In the rows below, output verbatim the span that opens with the line containing "You are a computer-use" and closes with the line containing "Instruction: Click the", both lines included.

§ Available records

— START —

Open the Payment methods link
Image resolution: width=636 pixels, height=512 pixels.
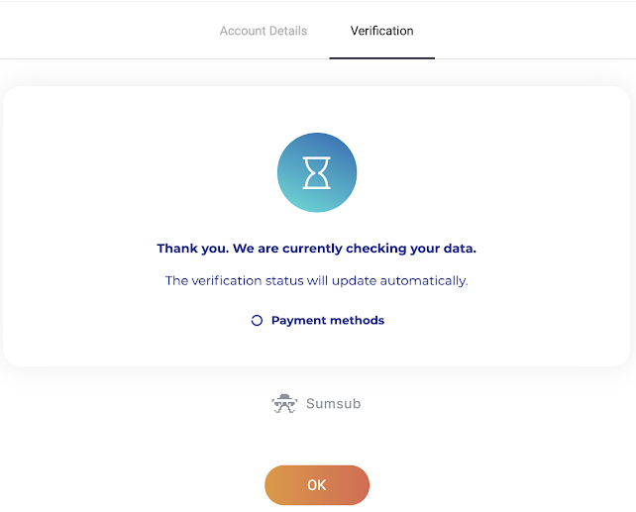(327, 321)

— END —
— START —

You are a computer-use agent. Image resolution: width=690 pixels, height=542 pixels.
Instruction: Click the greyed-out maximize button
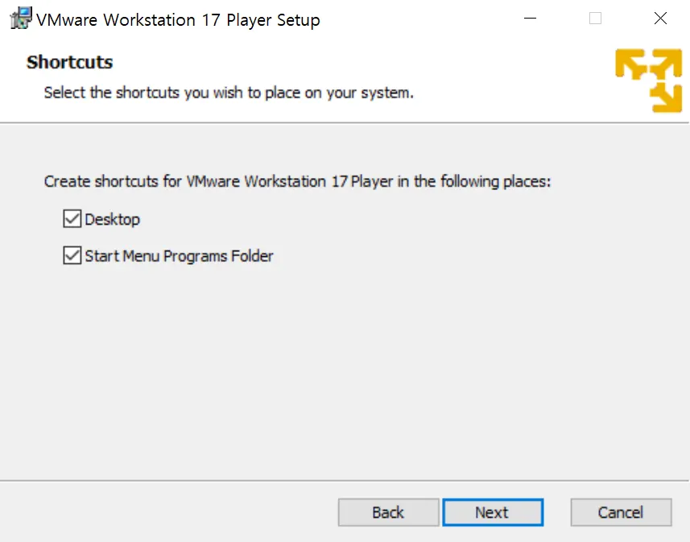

— END —

§ Correct output
You are a computer-use agent. Image resolution: width=690 pixels, height=542 pixels.
Instruction: Click the greyed-out maximize button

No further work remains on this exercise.